Ayer lunes se celebró un encuentro entre la Confederación General de Trabajadores de Grecia (GSEE, por sus siglas en griego) y las patronales con el objetivo de determinar un nuevo Convenio Colectivo General de Trabajo.

Ambas partes acordaron extender la vigencia del convenio actual hasta finales de 2017.

En la agenda de esta primera reunión figuraban exclusivamente asuntos de índole institucional, ya que los niveles del salario mínimo quedan fijados por ley desde el año 2012.

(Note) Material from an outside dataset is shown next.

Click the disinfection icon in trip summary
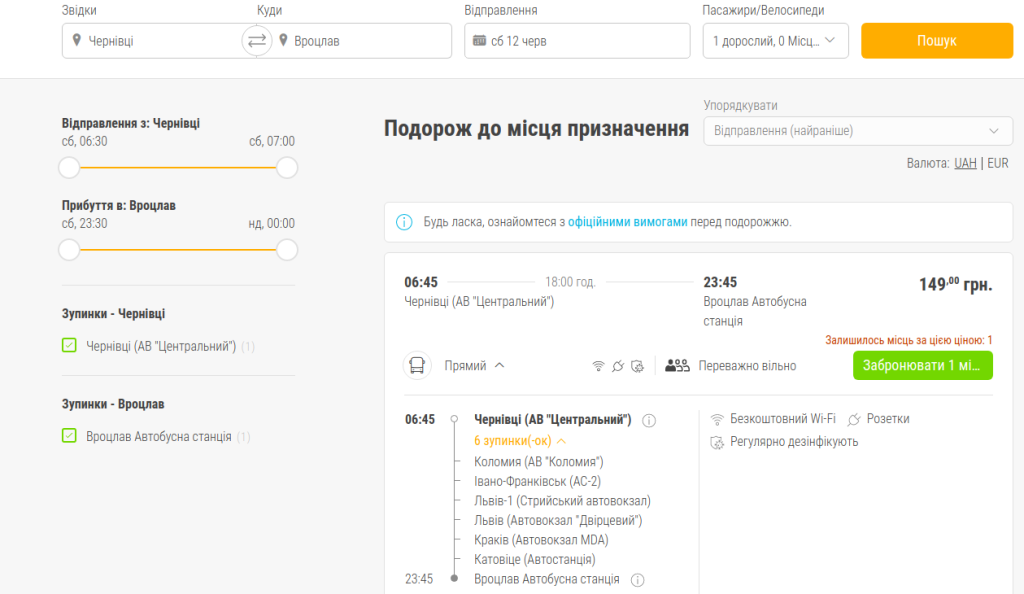This screenshot has width=1024, height=594. pyautogui.click(x=640, y=366)
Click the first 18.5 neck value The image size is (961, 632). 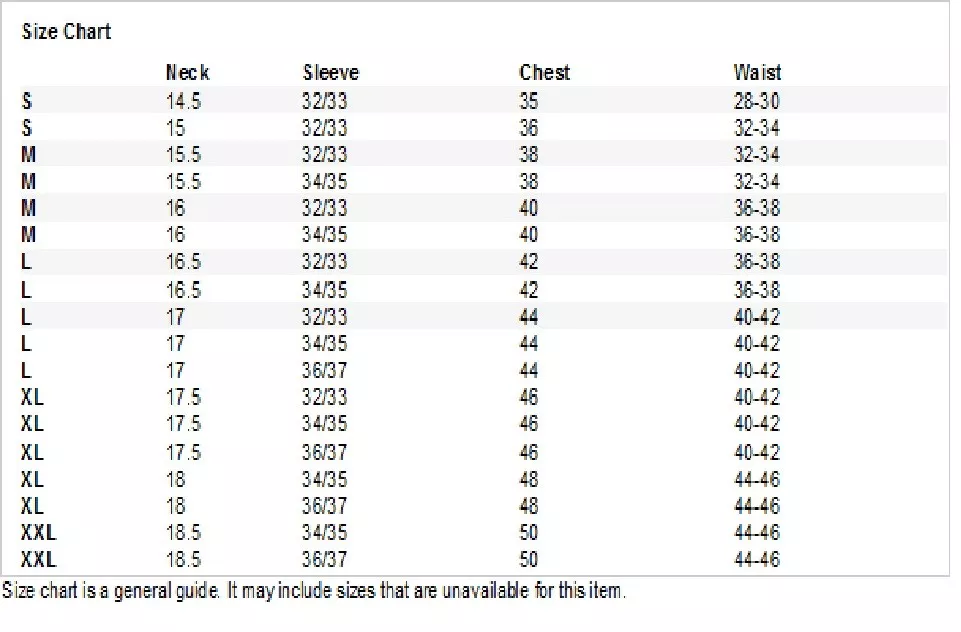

Sin embargo, el representante de los comerciantes abandonó la reunión, cuando se presentó una propuesta común de la GSEE y la Asociación de Industriales Griegos (SEB, por sus siglas en griego) sobre el rescate de puestos de trabajo de empresas quebradas mediante su transformación en empresas sociales y su posterior apoyo por fondos incluso del Banco Mundial.

Al mismo tiempo, mientras que la reforma laboral constituye uno de los asuntos más polémicos en las negociaciones con la troika, el presidente de la SEB, Teódoros Fesas, dijo que “no es una prioridad para las empresas griegas los despidos masivos y el cierre patronal”.

En los próximos días se espera una nueva cita entre los agentes sociales para ultimar el acuerdo.